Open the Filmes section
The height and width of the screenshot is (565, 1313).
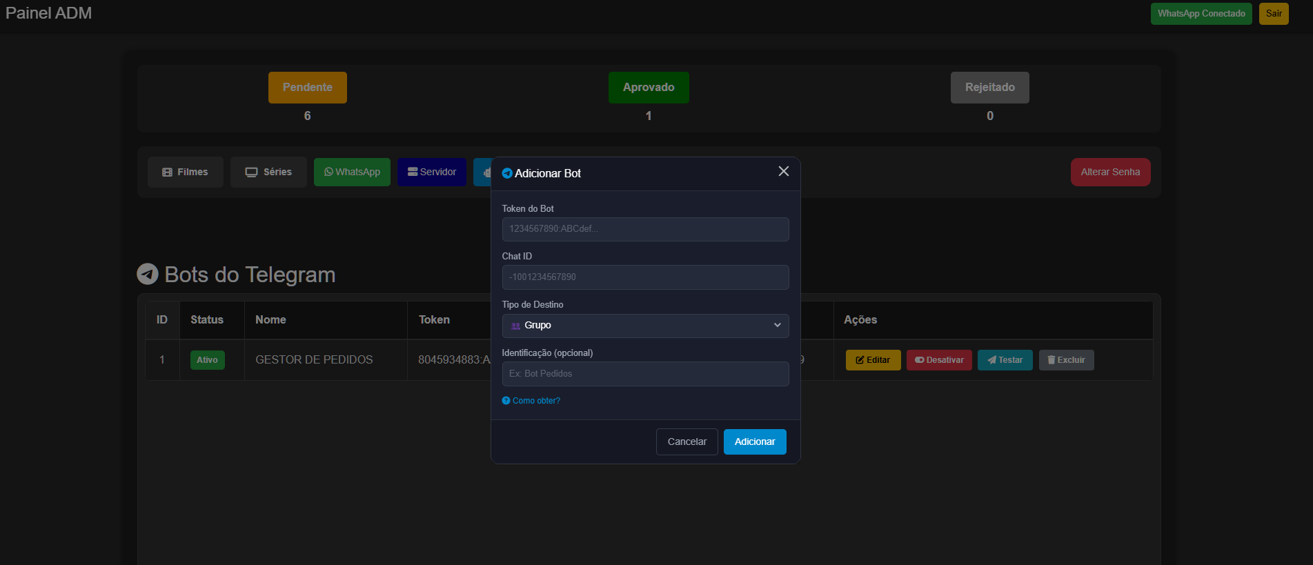[x=185, y=172]
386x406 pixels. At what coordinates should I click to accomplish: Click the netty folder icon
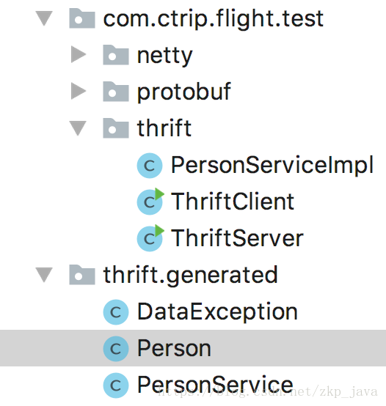116,55
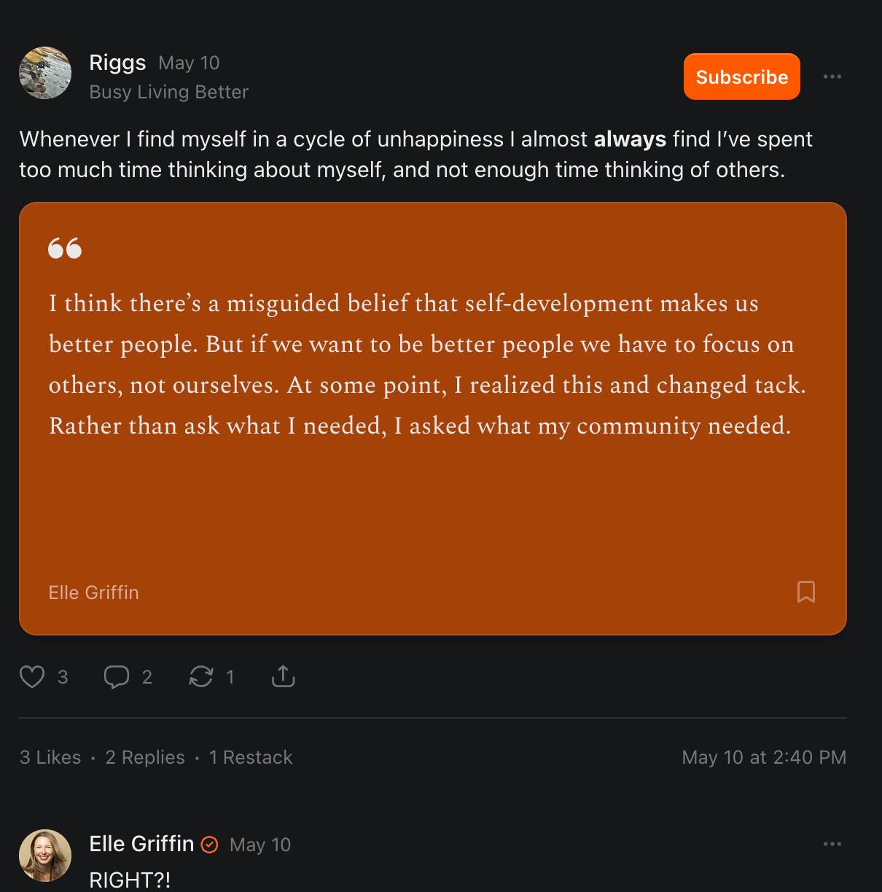Click Elle Griffin's verified badge

(209, 845)
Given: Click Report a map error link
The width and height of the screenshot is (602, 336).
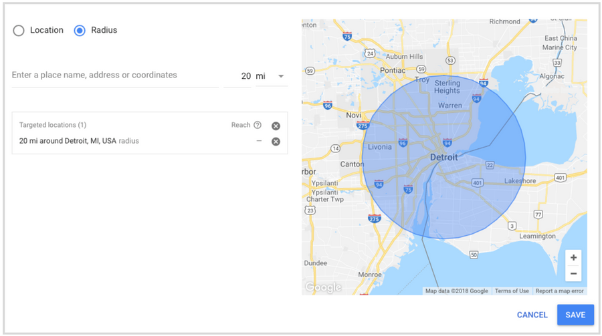Looking at the screenshot, I should coord(559,291).
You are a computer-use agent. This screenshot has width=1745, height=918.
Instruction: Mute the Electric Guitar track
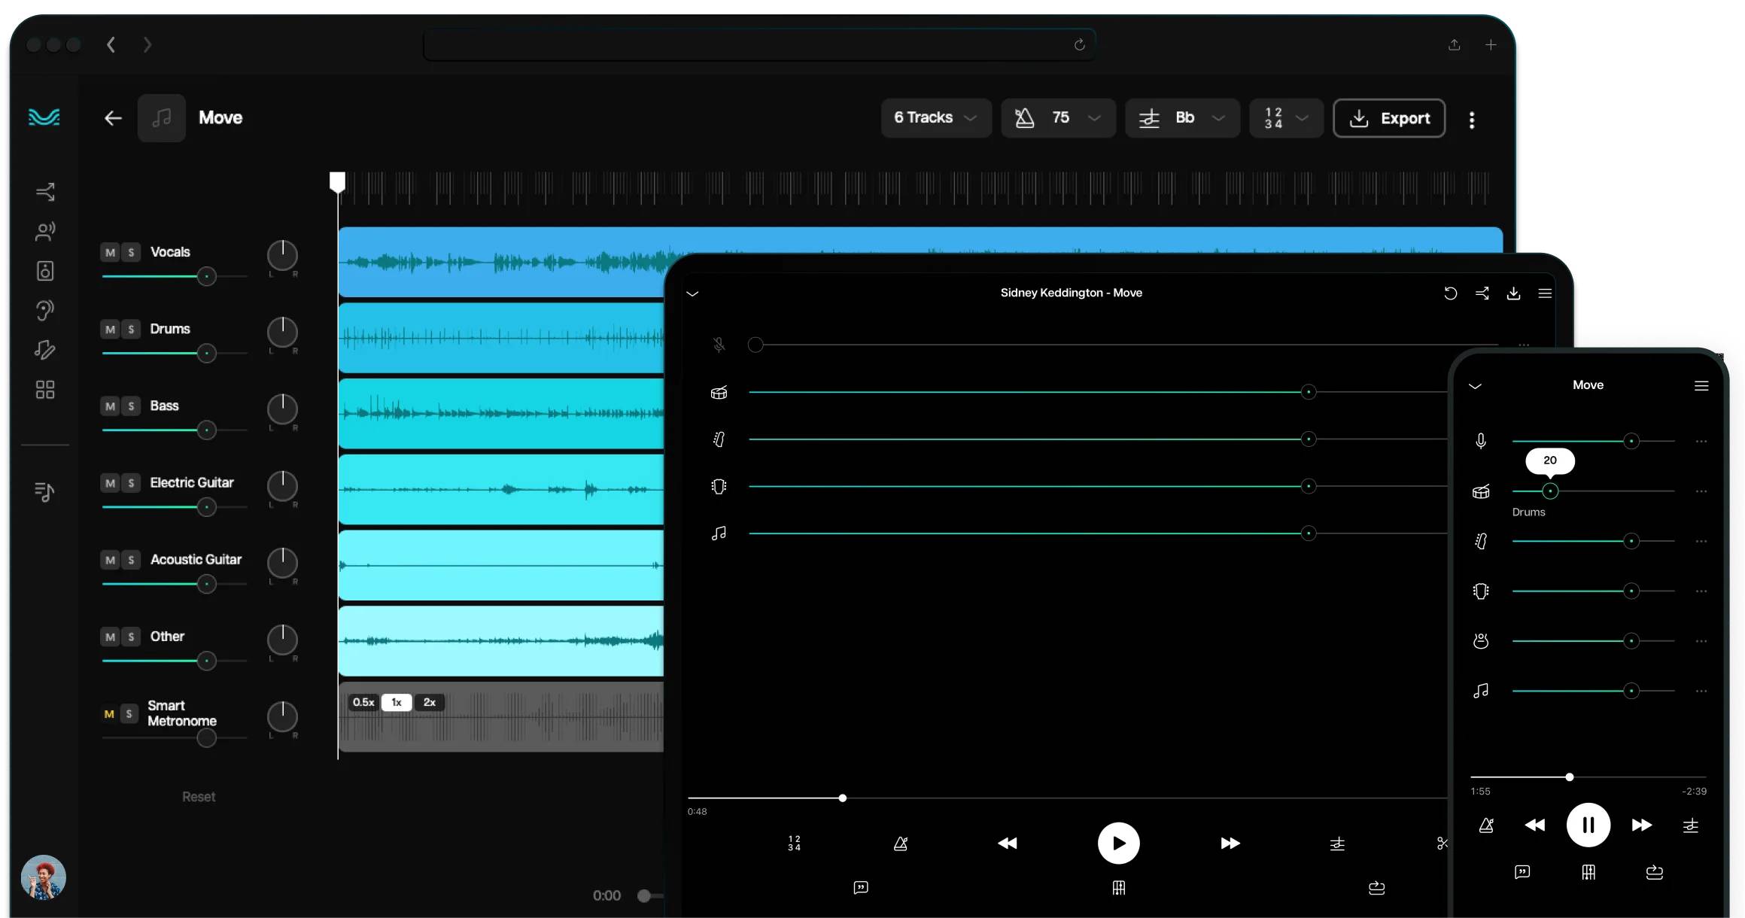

DIRECTIONS FOR THIS TASK: Please copy the data above exactly; the pictures do not belong in the copy.

TASK SOLUTION:
Open the Filmes section
The height and width of the screenshot is (565, 1313).
[x=185, y=172]
386x406 pixels. At what coordinates should I click to accomplish: Click the netty folder icon
116,55
Click Elle Griffin's verified badge

(209, 845)
Given: Click Report a map error link
The width and height of the screenshot is (602, 336).
Looking at the screenshot, I should coord(559,291).
You are a computer-use agent. This screenshot has width=1745, height=918.
Instruction: Mute the Electric Guitar track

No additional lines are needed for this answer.